Material vs Cupertino Widgets

// Material Design widgets (Android-style):
import 'package:flutter/material.dart';

MaterialApp(
  home: Scaffold(
    appBar: AppBar(title: Text('Material App')),
    body: ElevatedButton(
      onPressed: () {},
      child: Text('Material Button'),
    ),
    floatingActionButton: FloatingActionButton(
      onPressed: () {},
      child: Icon(Icons.add),
    ),
  ),
);

// Cupertino widgets (iOS-style):
import 'package:flutter/cupertino.dart';

CupertinoApp(
  home: CupertinoPageScaffold(
    navigationBar: CupertinoNavigationBar(
      middle: Text('Cupertino App'),
    ),
    child: CupertinoButton(
      onPressed: () {},
      child: Text('Cupertino Button'),
    ),
  ),
);

Tip: You can mix Material and Cupertino widgets in the same app. A common pattern is to use Platform.isIOS to conditionally show Cupertino-style widgets on iOS and Material widgets on Android, giving users a familiar platform experience.

Summary

In this lesson, you explored Flutter’s architecture in depth.
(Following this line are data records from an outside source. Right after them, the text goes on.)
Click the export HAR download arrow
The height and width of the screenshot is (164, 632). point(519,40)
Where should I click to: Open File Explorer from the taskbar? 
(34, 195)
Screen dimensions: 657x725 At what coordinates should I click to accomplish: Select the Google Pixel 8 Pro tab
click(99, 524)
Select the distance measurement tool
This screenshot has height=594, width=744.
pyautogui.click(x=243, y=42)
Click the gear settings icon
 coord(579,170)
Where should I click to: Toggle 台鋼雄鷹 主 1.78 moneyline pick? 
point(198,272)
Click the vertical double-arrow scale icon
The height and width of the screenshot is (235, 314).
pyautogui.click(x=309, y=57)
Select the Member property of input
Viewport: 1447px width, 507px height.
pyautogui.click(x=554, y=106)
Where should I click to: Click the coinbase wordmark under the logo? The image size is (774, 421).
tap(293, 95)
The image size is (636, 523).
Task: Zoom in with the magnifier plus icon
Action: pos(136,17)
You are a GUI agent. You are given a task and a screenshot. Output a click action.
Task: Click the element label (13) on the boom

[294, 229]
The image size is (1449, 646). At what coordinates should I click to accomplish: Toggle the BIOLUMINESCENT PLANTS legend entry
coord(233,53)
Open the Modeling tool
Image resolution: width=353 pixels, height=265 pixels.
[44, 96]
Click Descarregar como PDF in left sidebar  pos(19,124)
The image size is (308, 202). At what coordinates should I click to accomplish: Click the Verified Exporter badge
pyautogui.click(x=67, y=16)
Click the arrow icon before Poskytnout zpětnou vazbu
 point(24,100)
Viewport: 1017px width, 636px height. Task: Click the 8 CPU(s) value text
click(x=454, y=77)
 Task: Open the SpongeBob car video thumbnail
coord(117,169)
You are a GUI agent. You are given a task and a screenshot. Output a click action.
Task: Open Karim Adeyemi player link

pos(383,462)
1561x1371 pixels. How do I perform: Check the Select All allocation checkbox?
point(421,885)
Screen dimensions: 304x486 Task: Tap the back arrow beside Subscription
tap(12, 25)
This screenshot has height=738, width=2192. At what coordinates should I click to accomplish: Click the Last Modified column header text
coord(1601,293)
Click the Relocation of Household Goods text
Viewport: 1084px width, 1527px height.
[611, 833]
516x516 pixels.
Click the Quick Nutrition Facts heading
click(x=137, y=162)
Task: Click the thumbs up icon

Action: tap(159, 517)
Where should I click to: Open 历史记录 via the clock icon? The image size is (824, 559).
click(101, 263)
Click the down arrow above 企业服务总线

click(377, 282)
You learned how Flutter differs from native and React Native development by owning the entire rendering pipeline. You understood Dart’s dual compilation strategy (JIT for development, AOT for production), the role of the Skia engine, the three trees (Widget, Element, Render), the "everything is a widget" philosophy, platform channels for native access, the complete rendering pipeline, and the framework’s layered architecture. This foundational knowledge will help you write more efficient and better-structured Flutter applications.